Please reproduce all of the records below word for word, leaving the pictures out of your answer.

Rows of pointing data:
⁂

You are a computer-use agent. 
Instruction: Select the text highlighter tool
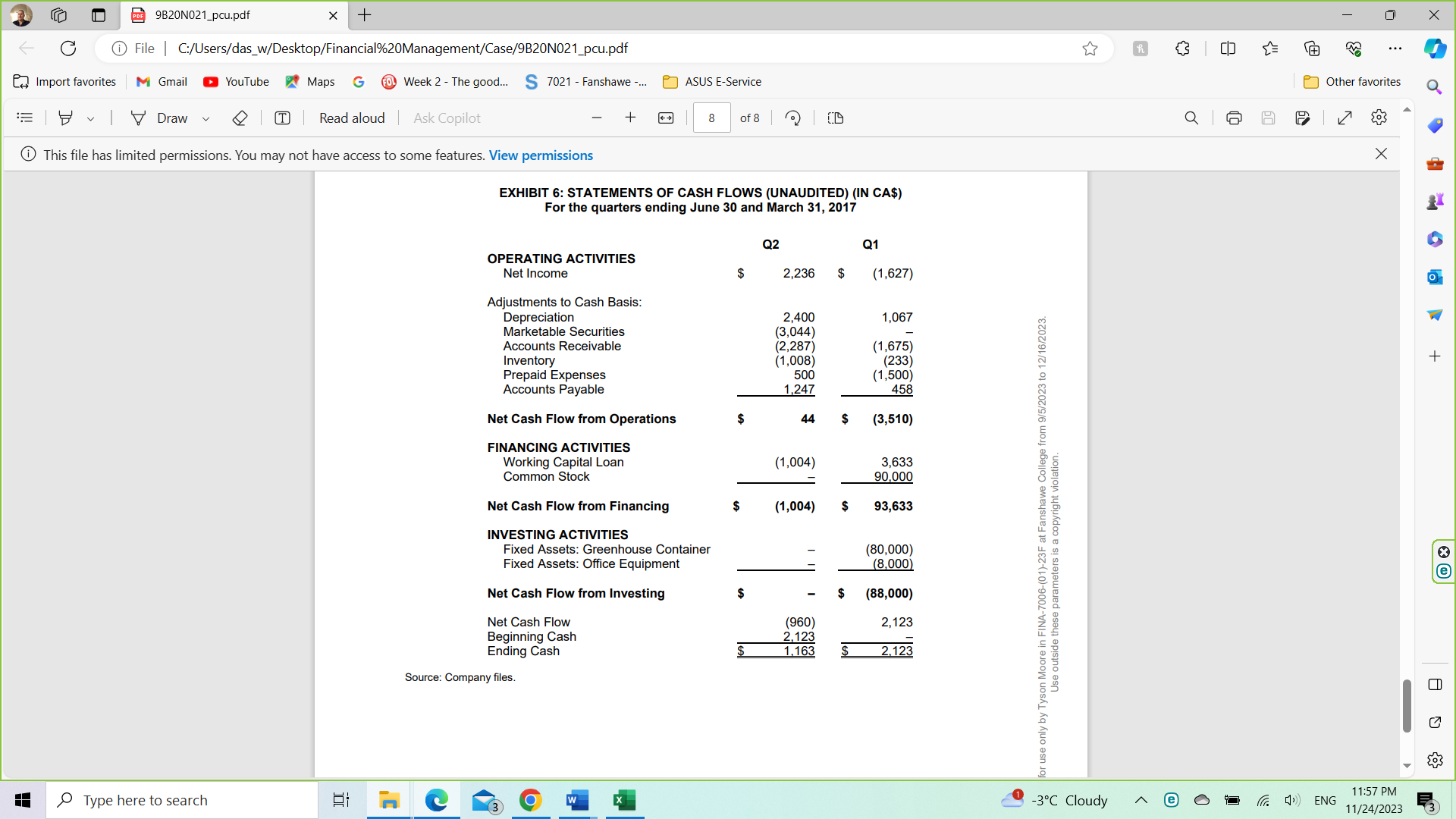(67, 118)
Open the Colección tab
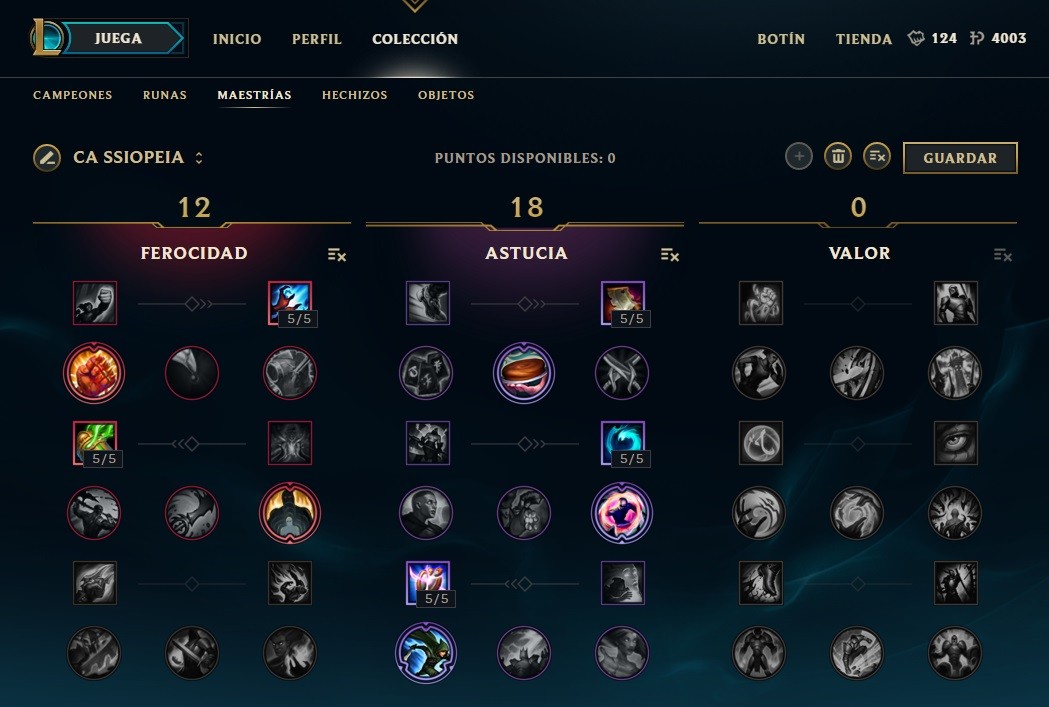This screenshot has height=707, width=1049. tap(415, 39)
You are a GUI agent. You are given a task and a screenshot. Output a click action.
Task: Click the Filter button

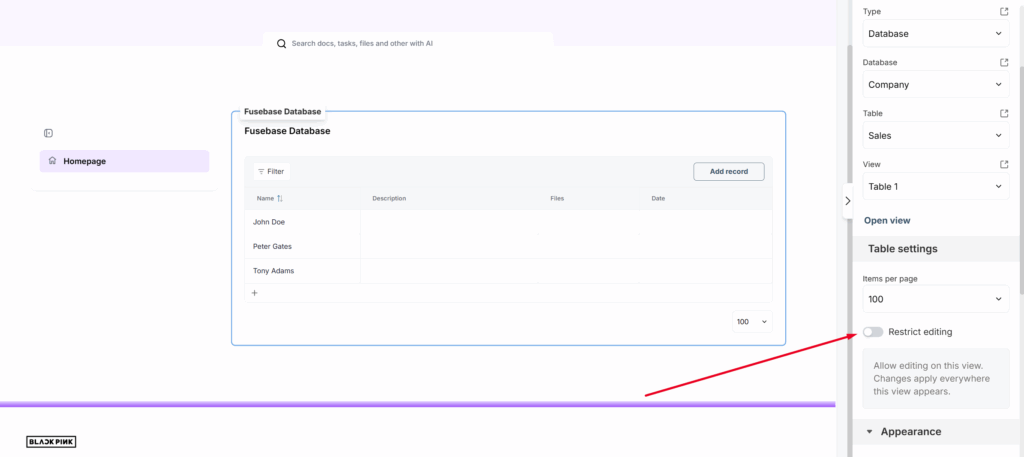270,172
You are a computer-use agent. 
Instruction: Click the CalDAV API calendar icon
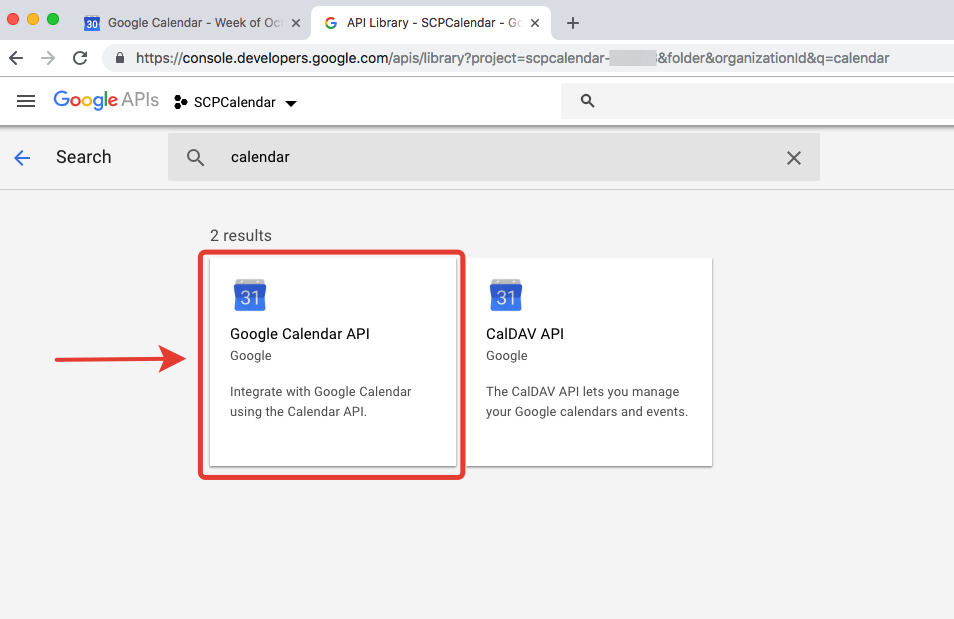click(506, 295)
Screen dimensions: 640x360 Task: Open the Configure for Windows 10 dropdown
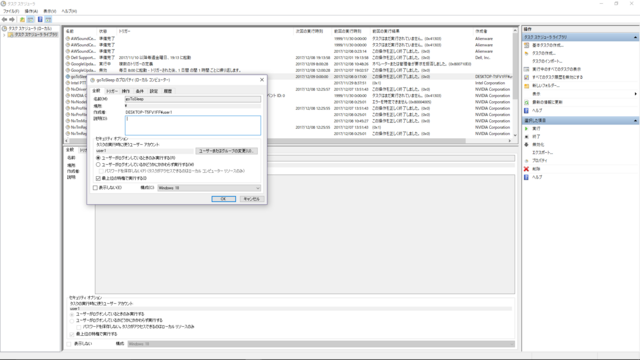point(209,188)
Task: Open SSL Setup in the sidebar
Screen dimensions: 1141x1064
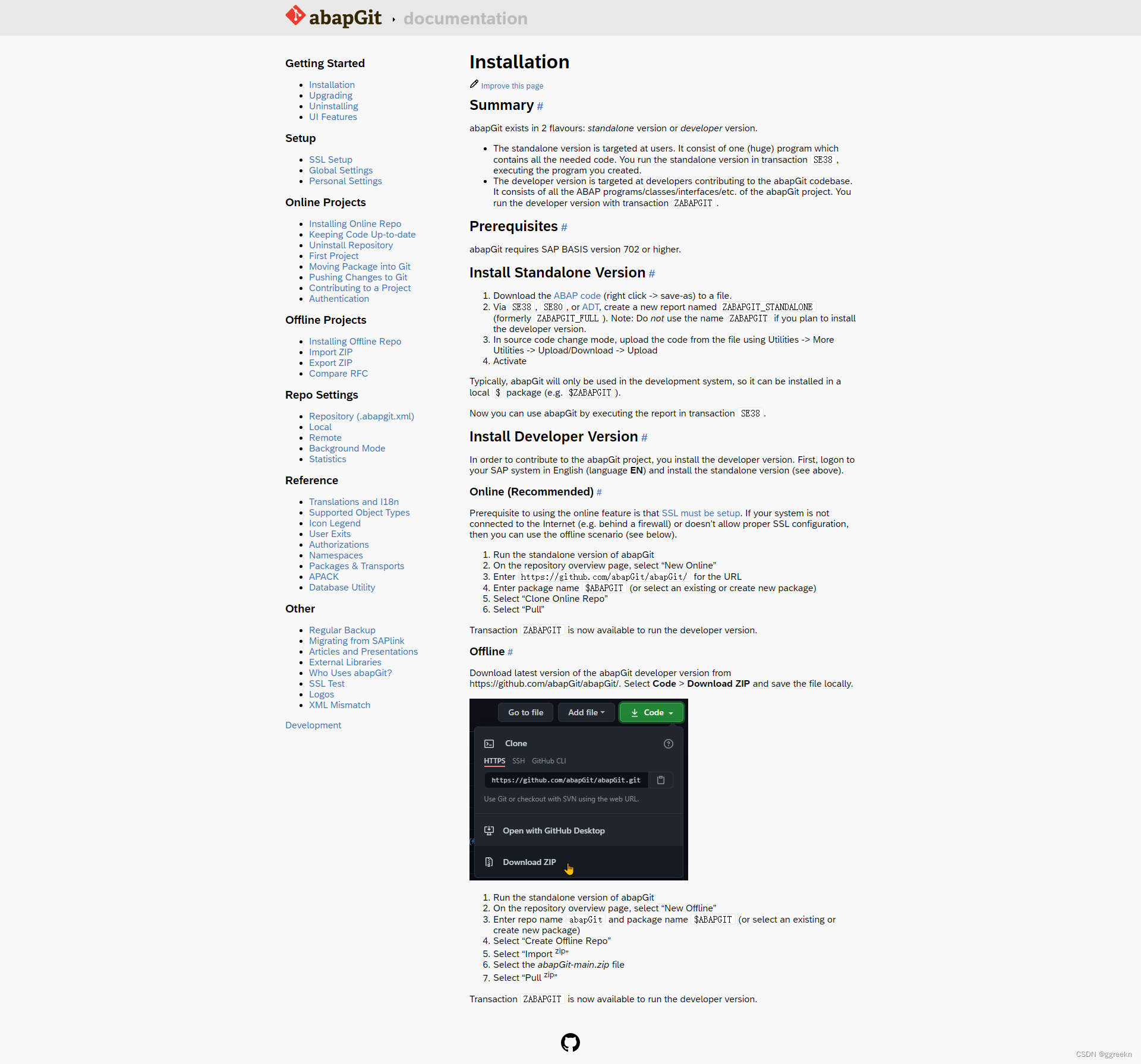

⁂

### Answer:
You are a computer-use agent. 
Instruction: Select the text highlighter tool
(67, 118)
Open the Colección tab
This screenshot has height=707, width=1049. tap(415, 39)
You are a GUI agent. You are given a task and a screenshot. Output a click action.
Task: Click the Filter button

270,172
You are a computer-use agent. 
Instruction: Click the CalDAV API calendar icon
click(506, 295)
Screen dimensions: 640x360 Task: Open the Configure for Windows 10 dropdown
point(209,188)
Task: Open SSL Setup in the sidebar
Screen dimensions: 1141x1064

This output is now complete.